2. A 3PE anticorrosive spiral steel pipe according to claim 1, characterized in that, The epoxy powder underlayer (102) is fused to the outer surface of the inner tube (101), and the adhesive middle layer (103) is tightly attached to the outside of the epoxy powder underlayer (102).
3. A 3PE anticorrosive spiral steel pipe according to claim 2, characterized in that, The filling layer (3) is made of rigid polyurethane foam material and fills the annular gap between the inner tube body (1) and the outer tube body (2).

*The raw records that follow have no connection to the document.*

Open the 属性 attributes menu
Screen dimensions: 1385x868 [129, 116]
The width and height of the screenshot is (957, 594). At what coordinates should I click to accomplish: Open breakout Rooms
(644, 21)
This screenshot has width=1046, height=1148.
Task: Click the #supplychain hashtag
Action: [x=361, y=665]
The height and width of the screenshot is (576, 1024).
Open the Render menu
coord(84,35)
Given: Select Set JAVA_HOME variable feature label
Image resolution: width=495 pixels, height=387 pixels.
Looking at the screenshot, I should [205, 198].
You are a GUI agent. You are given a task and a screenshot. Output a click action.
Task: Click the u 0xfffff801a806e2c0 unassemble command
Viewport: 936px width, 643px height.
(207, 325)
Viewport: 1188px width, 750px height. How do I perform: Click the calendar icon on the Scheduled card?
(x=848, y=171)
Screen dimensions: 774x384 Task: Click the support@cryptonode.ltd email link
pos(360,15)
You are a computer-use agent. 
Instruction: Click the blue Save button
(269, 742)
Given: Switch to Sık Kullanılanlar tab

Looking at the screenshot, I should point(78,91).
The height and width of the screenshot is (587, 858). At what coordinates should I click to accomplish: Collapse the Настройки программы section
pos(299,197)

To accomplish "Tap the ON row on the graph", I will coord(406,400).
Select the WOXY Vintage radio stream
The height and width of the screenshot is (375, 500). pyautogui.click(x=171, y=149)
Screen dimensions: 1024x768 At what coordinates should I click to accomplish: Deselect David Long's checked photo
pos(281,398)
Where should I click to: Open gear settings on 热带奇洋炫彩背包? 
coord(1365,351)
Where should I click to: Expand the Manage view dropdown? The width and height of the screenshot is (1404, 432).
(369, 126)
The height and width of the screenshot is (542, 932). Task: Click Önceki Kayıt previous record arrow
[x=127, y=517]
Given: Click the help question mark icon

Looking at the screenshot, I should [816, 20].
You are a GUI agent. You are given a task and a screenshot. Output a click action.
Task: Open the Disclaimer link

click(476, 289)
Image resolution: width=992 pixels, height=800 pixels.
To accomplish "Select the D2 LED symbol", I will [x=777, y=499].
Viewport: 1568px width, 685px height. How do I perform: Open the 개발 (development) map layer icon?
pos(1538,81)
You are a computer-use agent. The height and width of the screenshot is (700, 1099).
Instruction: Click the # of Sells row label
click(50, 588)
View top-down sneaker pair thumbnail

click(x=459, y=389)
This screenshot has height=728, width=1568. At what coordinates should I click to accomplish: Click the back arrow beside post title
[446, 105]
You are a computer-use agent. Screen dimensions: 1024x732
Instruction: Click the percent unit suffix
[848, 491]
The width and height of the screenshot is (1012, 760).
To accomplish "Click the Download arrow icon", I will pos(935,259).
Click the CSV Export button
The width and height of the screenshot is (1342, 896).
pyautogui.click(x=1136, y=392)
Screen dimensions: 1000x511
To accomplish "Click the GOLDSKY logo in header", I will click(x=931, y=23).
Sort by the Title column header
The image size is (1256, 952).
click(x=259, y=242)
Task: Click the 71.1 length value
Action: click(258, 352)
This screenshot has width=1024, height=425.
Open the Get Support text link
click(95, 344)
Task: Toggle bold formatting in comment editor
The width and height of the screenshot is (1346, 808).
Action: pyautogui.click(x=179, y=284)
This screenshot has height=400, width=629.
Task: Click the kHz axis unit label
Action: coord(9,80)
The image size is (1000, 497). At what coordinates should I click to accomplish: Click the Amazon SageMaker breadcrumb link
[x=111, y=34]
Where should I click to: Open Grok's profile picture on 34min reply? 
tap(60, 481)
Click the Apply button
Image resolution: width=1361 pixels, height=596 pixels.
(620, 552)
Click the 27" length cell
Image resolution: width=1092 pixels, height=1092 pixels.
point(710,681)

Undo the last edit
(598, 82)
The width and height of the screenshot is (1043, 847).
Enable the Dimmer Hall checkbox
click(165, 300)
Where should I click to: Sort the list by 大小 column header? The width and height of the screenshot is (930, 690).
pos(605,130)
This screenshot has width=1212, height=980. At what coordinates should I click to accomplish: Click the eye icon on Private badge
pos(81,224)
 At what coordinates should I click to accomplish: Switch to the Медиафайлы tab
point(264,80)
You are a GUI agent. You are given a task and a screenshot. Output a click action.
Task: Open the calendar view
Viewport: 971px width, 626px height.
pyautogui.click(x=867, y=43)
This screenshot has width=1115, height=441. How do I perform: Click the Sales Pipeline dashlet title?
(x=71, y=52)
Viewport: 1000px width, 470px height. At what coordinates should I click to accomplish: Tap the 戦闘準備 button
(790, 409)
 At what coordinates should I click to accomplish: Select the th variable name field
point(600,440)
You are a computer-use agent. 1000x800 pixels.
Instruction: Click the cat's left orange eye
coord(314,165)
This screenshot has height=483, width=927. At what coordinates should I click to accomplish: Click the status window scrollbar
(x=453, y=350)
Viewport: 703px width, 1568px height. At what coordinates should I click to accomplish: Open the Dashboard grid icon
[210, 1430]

4. A 3PE anticorrosive spiral steel pipe according to claim 3, characterized in that, The reinforcing rib (7) is made of the same corrosion-resistant alloy material as the support frame (6), and the cross-section of the reinforcing rib (7) is circular.
5. A 3PE anticorrosive spiral steel pipe according to claim 4, characterized in that, The support frame (6) is made of corrosion-resistant alloy material, and the cross-section of the support frame (6) is triangular.
6. A 3PE anticorrosive spiral steel pipe according to claim 5, characterized in that, The anti-corrosion coating (202) of the outer tube (201) is a fluorocarbon coating layer.
7. A 3PE anticorrosive spiral steel pipe according to claim 6, characterized in that, Both the inner tube (101) and the outer tube (201) are spiral welded steel pipes, and both the inner tube (101) and the outer tube (201) are made of low carbon steel.